§ **Exercise**
In the entries below, find the lines that contain the word "page" and copy them.

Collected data
------

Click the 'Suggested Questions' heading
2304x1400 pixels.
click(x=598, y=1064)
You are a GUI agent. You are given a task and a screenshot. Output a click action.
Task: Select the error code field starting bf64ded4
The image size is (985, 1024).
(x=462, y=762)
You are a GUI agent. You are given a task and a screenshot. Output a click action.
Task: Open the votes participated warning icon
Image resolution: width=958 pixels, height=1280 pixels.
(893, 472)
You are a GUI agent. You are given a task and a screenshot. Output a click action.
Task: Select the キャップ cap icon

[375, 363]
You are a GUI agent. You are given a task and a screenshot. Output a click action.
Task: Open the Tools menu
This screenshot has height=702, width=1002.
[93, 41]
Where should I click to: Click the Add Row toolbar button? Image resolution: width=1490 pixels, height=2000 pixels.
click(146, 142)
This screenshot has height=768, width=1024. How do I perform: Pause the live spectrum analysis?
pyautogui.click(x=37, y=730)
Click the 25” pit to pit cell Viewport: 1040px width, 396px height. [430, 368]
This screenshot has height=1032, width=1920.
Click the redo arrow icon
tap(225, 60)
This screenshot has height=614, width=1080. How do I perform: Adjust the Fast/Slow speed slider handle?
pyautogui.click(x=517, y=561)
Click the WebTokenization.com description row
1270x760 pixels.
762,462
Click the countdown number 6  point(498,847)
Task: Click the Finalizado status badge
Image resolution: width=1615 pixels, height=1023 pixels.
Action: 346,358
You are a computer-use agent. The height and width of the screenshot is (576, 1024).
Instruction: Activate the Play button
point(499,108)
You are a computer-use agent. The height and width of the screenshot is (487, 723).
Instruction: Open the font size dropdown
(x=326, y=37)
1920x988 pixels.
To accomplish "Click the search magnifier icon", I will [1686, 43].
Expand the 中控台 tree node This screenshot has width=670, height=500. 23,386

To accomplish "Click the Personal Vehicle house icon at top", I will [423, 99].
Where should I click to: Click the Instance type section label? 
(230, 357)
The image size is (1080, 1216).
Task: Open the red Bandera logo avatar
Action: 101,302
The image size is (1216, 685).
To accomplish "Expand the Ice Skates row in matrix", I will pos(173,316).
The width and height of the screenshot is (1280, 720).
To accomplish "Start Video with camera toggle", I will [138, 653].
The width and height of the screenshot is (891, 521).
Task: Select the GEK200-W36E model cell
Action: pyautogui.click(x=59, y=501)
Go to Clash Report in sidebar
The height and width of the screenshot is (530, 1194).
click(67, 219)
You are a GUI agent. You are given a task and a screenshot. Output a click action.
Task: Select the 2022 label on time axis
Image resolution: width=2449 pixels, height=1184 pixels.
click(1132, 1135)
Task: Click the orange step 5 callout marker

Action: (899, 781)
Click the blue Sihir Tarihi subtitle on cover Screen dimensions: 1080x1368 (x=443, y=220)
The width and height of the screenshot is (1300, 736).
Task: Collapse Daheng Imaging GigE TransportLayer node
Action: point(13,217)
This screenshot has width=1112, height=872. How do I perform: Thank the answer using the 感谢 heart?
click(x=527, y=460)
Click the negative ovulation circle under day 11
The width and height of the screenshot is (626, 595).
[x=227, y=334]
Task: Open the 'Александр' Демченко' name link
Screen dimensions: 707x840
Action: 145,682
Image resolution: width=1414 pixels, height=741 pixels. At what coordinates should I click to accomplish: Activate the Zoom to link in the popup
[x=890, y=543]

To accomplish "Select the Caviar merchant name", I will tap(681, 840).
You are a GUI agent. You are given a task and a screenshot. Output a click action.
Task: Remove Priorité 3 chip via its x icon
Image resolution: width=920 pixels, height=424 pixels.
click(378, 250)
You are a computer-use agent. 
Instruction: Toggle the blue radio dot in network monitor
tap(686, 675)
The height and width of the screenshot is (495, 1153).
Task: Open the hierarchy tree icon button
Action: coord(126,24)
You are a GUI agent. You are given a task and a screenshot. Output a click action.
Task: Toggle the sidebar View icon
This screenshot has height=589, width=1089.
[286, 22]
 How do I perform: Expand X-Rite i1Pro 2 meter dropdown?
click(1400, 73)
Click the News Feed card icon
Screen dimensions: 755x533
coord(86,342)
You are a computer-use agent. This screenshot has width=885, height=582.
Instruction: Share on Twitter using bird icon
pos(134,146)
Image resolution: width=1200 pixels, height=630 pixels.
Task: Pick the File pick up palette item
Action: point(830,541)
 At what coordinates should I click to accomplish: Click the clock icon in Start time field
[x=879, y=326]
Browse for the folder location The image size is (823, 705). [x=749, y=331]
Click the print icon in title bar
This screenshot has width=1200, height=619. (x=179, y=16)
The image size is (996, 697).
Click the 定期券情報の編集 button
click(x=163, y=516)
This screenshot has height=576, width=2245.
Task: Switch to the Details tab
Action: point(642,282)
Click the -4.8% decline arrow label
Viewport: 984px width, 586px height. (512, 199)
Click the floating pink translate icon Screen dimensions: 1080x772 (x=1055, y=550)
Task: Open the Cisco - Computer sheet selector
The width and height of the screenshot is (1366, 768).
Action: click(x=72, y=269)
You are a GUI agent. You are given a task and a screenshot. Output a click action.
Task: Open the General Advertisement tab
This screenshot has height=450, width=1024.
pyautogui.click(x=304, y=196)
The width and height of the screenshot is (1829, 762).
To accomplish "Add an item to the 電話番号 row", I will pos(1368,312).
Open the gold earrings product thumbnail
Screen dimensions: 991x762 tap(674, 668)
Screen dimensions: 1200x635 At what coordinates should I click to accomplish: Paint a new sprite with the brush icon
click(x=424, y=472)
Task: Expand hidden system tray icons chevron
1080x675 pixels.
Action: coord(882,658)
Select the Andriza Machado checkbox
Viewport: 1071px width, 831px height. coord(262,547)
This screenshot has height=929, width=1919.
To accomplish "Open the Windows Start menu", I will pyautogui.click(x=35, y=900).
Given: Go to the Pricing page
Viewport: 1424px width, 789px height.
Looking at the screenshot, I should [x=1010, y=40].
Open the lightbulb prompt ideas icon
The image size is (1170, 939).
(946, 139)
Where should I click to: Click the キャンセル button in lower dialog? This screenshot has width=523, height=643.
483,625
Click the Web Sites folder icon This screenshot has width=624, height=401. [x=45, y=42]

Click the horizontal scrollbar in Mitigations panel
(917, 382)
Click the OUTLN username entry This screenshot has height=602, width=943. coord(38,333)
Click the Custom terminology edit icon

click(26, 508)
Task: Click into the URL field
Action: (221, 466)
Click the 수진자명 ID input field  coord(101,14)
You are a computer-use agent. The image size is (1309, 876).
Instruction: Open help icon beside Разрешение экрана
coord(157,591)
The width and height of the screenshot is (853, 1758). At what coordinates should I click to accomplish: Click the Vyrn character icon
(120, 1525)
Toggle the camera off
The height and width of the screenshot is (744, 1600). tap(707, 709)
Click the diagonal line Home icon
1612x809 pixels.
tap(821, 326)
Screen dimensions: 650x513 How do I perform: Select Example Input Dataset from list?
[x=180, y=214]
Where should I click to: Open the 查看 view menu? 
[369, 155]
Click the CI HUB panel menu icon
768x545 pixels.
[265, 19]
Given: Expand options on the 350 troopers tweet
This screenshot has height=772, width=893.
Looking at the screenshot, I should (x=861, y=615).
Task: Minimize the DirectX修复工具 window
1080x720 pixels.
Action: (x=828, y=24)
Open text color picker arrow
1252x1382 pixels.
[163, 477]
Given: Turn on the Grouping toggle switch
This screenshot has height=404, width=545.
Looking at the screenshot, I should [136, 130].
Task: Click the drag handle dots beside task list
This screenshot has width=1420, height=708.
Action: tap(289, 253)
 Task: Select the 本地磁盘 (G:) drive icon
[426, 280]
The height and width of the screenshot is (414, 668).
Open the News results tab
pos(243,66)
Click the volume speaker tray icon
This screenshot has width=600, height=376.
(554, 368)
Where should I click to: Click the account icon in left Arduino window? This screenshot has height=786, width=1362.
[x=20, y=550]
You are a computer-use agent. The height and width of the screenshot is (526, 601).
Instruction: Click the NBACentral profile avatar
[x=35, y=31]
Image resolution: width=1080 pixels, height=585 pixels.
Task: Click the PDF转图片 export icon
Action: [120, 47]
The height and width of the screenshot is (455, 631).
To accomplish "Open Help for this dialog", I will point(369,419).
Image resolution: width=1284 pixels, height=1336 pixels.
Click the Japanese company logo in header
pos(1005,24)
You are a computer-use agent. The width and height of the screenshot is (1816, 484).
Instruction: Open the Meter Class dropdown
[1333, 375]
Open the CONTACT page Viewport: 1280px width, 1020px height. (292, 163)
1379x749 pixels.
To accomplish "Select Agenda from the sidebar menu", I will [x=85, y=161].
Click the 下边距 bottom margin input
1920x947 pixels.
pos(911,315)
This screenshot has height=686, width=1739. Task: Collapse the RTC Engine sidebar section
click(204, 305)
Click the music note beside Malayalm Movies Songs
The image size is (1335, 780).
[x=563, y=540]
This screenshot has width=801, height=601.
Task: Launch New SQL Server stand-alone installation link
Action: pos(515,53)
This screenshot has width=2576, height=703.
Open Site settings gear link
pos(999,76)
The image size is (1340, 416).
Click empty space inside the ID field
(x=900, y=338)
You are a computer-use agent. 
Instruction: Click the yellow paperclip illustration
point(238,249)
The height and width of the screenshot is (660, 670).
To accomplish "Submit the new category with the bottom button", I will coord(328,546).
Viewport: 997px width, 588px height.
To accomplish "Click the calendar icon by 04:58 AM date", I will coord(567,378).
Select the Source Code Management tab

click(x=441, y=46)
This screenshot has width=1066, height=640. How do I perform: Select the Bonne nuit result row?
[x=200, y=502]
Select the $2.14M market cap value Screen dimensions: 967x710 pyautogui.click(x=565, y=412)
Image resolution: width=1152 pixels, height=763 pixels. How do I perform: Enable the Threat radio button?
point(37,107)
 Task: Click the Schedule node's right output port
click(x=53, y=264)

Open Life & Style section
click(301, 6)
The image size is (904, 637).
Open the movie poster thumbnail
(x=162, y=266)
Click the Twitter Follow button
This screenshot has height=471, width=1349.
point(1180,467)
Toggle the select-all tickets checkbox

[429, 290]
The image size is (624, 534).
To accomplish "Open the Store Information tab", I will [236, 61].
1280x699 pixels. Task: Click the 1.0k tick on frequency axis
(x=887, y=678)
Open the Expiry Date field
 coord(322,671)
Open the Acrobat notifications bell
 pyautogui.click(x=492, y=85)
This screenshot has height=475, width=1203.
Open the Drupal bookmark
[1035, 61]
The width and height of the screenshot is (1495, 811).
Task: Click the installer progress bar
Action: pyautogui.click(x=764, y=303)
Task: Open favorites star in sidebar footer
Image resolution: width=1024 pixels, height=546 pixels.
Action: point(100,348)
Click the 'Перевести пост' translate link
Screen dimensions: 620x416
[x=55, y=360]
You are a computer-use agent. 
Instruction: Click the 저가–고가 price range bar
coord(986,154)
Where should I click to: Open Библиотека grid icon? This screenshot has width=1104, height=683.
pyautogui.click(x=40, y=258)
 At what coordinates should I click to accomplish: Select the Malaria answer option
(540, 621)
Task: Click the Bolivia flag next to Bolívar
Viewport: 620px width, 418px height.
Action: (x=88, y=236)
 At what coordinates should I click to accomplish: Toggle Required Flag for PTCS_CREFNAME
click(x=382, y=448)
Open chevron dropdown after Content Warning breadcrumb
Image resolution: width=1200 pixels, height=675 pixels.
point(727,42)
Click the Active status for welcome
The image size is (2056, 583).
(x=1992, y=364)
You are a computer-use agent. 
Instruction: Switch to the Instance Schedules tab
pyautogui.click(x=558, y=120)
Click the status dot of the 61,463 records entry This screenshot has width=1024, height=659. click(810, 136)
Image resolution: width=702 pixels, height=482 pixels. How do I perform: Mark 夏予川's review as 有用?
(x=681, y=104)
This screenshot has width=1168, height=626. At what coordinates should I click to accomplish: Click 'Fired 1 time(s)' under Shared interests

------

§ **Result for this task**
Given: Go to the Pricing page
Open the CONTACT page Viewport: 1280px width, 1020px height. (292, 163)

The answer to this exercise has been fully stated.